House debates
Tuesday, 22 October 2019
Matters of Public Importance
Economy
3:41 pm
Damian Drum (Nicholls, National Party) Share this | Hansard source
I appreciate the fact that we get the opportunity to respond to this motion put forward that the government has a lacklustre record on productivity, economic growth and wages. Labor's approach to this is typical class warfare, effectively going after the big end of town, which somehow they see the coalition as being supportive of. The Labor Party has just finished contributing to the idea that, in the horticulture sector, there is worker and migrant exploitation. Two weeks ago, we had Kristina Keneally come down to hold a roundtable about worker exploitation in the Goulburn Valley. Two people turned up. Ultimately, when you have an area that actually has full employment—5.2 per cent in the Goulburn Valley is in fact full employment. Right around regional Victoria, there are job vacancies that outweigh the unemployed. This is not just a Goulburn Valley thing. This is not just a Bendigo thing. This exists throughout regional Victoria, where there are job vacancies that outweigh the unemployment rate. They may not be the jobs that people would like, but they are opportunities for employment.

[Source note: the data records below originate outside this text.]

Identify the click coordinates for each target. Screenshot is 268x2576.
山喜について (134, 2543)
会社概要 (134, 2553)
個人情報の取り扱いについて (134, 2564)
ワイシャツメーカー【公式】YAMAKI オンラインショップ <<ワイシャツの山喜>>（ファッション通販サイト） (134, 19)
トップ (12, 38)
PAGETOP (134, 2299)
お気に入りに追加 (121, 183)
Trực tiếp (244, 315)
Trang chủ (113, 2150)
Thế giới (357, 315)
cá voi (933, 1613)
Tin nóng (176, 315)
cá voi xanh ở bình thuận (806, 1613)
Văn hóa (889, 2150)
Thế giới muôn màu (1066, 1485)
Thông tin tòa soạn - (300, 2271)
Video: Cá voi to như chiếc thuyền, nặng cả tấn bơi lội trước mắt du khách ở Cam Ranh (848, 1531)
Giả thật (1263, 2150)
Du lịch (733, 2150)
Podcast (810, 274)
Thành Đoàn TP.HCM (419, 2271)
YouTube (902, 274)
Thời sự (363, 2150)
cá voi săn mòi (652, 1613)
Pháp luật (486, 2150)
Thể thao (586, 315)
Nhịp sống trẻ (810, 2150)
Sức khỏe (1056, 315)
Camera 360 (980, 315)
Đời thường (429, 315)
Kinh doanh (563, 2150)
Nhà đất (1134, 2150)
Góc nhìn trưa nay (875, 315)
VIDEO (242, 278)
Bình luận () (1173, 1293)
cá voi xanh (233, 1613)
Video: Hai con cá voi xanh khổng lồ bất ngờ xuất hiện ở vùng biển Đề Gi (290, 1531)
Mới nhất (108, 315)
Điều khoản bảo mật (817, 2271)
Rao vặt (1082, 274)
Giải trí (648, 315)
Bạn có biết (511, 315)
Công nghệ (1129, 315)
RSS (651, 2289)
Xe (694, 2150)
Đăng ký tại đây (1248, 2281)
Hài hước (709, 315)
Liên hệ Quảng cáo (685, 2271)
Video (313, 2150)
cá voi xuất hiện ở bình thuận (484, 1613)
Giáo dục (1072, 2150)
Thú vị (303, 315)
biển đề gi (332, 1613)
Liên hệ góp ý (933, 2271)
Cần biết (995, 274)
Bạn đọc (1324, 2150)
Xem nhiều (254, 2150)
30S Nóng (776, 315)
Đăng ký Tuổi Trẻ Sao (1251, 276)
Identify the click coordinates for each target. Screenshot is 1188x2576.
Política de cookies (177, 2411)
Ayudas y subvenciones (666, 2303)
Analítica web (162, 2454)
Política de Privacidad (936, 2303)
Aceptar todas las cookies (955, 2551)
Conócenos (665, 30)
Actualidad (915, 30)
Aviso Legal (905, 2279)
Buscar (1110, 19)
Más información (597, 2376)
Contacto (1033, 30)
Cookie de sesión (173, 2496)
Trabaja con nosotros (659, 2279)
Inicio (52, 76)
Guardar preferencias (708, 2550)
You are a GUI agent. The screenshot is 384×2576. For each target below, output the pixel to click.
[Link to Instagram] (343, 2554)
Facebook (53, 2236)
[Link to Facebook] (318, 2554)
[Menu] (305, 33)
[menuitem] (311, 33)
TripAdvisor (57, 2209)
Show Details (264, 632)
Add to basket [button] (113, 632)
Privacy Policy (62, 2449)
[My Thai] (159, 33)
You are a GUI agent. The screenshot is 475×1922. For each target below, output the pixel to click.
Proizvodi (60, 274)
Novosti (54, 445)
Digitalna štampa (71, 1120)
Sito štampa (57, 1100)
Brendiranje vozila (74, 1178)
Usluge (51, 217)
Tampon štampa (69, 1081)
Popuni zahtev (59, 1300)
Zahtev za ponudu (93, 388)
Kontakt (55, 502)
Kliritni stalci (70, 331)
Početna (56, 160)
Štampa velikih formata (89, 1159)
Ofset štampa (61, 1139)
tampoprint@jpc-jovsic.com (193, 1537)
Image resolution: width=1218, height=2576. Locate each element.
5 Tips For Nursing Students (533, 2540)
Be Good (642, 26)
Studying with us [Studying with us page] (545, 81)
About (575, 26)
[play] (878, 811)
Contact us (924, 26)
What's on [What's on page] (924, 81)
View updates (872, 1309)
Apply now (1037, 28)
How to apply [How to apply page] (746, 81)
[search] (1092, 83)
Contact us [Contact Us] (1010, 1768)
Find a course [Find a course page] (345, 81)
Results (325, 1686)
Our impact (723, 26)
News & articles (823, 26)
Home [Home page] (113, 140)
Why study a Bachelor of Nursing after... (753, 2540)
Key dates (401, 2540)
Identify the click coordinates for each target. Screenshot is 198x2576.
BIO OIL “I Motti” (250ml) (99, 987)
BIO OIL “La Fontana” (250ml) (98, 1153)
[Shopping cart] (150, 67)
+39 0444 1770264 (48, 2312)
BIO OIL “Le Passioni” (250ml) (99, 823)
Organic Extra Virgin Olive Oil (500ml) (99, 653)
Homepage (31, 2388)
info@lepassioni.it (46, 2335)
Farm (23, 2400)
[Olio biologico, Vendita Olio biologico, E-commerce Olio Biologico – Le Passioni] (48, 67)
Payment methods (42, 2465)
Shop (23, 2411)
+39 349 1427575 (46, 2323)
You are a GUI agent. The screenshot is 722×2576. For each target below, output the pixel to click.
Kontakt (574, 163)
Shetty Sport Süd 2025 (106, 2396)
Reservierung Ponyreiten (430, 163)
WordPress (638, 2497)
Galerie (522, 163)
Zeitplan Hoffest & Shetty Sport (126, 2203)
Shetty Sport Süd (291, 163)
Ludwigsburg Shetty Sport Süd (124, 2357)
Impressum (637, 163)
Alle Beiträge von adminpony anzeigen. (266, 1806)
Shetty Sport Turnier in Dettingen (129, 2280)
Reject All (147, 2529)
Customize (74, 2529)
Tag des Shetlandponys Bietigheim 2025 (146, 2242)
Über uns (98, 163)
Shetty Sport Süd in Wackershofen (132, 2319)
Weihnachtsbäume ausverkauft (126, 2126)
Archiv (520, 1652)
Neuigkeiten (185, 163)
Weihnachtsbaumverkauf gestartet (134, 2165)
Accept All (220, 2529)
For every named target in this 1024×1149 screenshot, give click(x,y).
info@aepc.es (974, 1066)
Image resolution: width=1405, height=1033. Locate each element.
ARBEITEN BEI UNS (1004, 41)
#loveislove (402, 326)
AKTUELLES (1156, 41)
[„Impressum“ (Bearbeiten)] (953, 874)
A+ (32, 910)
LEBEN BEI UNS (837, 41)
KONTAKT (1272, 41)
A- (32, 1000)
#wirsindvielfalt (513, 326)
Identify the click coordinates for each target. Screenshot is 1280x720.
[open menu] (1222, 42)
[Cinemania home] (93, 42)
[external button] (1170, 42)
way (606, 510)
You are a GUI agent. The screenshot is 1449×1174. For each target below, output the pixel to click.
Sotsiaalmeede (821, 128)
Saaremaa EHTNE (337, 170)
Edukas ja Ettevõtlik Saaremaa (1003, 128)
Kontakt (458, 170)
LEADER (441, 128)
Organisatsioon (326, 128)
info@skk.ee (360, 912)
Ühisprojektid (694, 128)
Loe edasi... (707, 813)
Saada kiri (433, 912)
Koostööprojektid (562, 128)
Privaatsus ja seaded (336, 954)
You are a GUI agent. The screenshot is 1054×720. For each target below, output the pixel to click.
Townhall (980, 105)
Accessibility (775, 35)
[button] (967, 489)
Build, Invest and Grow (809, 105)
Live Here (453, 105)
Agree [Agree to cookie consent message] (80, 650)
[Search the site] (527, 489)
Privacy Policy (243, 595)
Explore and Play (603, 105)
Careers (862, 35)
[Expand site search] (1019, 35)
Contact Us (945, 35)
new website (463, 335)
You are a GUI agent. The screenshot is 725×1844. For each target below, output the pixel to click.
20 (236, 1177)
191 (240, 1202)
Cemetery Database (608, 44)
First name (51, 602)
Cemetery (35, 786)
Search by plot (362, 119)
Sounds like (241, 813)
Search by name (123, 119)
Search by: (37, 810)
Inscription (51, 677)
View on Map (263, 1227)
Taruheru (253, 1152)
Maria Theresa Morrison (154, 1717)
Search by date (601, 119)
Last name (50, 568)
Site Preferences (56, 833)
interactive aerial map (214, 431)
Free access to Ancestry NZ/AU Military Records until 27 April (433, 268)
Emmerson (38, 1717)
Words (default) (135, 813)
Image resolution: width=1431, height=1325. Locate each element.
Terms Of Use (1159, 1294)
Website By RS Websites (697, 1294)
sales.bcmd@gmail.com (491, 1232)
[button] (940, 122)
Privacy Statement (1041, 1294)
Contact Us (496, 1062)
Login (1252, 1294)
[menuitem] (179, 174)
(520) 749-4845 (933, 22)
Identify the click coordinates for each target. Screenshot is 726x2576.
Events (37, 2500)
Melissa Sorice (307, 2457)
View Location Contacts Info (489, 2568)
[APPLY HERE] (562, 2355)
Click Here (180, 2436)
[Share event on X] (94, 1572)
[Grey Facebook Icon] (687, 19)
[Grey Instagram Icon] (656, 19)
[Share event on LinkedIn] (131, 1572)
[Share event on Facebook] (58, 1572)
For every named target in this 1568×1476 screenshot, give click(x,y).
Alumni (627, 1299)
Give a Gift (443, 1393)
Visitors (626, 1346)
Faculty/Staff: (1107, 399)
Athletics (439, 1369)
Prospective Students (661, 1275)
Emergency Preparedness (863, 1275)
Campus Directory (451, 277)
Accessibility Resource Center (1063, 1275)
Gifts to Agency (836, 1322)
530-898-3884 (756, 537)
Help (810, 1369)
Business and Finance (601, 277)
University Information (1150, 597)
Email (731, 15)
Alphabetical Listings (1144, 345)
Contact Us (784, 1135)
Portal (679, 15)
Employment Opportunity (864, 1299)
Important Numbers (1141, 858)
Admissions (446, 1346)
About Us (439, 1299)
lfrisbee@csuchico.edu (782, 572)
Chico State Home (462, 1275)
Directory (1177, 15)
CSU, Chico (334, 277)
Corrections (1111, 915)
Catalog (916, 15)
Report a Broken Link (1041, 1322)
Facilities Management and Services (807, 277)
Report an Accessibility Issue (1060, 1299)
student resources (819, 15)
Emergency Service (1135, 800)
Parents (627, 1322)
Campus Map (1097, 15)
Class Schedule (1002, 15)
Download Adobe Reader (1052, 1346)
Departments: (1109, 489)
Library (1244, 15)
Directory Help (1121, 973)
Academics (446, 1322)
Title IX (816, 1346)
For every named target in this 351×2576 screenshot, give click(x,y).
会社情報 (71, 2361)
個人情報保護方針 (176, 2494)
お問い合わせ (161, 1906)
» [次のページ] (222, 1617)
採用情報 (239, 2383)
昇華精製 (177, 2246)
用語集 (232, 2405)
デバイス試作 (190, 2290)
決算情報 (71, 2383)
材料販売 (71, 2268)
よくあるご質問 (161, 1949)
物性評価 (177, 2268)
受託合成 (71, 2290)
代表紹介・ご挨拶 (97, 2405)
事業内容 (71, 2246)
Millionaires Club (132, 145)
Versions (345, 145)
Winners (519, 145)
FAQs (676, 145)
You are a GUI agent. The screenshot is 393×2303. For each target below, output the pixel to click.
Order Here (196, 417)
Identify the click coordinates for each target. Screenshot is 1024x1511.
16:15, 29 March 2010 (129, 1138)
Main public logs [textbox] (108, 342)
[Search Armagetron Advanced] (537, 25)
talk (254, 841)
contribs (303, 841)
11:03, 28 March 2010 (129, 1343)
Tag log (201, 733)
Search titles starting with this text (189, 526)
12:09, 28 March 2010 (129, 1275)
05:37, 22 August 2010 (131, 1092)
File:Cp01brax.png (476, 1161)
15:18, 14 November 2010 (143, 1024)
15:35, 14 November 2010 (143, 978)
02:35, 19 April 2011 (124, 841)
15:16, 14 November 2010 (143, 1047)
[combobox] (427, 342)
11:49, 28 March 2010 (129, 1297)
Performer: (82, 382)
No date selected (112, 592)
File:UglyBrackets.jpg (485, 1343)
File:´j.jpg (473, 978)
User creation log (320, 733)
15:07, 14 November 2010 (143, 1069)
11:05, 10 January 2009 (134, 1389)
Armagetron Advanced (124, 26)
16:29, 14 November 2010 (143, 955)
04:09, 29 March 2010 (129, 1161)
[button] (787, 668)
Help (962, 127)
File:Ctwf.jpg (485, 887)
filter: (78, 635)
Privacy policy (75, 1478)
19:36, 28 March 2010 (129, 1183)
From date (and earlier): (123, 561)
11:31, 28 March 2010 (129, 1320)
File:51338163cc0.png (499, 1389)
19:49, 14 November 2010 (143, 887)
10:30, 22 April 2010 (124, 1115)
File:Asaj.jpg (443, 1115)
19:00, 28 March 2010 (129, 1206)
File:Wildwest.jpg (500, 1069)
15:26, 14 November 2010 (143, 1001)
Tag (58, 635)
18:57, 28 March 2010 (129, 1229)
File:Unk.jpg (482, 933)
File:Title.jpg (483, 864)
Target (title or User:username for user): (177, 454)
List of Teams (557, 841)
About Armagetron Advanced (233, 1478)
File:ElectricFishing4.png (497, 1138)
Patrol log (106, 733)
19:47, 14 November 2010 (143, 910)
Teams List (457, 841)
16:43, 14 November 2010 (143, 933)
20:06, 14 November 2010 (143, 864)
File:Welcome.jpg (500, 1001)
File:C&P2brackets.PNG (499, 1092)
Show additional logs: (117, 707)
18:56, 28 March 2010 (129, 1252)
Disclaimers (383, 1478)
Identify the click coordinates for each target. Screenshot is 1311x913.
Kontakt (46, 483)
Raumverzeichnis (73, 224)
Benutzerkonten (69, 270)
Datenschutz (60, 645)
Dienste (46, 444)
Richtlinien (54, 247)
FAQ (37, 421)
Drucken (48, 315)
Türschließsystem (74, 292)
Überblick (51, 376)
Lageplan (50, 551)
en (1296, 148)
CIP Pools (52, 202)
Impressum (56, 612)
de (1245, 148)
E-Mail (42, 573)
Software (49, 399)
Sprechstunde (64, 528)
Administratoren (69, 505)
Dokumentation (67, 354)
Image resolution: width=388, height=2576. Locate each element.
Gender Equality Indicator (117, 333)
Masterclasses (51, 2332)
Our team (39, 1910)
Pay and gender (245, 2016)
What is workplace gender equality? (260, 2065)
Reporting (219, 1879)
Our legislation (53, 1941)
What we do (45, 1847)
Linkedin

The biggest problem we have in the Goulburn Valley in regional Victoria when it comes to horticulture, which happens to be a seasonal occupation, is obviously that there's going to be an area where we do have really high demands at certain times of the year and where we have very few Australians prepared to do the job. The opportunity to fill that labour with backpackers, seasonal worker programs or the range of other agricultural visas that we need is simply common sense. If you want to fight this, then you're going to be fighting Australian families. You're going to be fighting Australian businesses. The Labor Party is picking a war with these Australian families and Australian businesses.
When the migrants come out here, whether they be backpackers or seasonal workers, they're here for a short while, and they want to make as much money as they can. They want to pick fruit for not 38 hours a week. They want to work picking fruit and packing fruit for 50 or 60 hours. They get a casual rate, which is above the rate of a permanent worker. So they get a casual rate which has penalties built it into and easily the vast majority of them are happy to work at this casual rate for 50 hours. However, they are simply not allowed to work more than 38 hours unless they go on time-and-a-half or double-time.
So that is an absolute situation when you are trying to grow the economy in the regions. They are being held back by the Labor Party. The Labor Party's way of trying to fix this is simply to go to those Australian businesses and tax them more. If you look at what the Australian Labor Party currently have as a way of taking the economy forward, it is $38 billion worth of extra taxes a year than what we currently have. That $38 billion roughly works out to an extra $100 million worth of tax every day. So the Labor Party, if they had had the opportunity to be in government, would have taxed Australians $100 million extra yesterday. They'd be taxing Australians an extra $100 million today and another $100 million tomorrow. It wouldn't take long for $100 million in additional taxes every day to find its way to affect each and every Australians' pocket. This is not something that is going to affect somebody else. If Labor have this high-taxing, high-spending approach to somehow or other running government, running Australia as a nation and running the Australian nation as a business, this extra $100 million a day is going to be coming after you as an Australian. As a working Australian, you must always be aware that this $38 billion of additional taxes that the Labor Party are still trumpeting as the way to run this country is $100 million for each and every day of the calendar year. They'll be coming after you if they get the chance.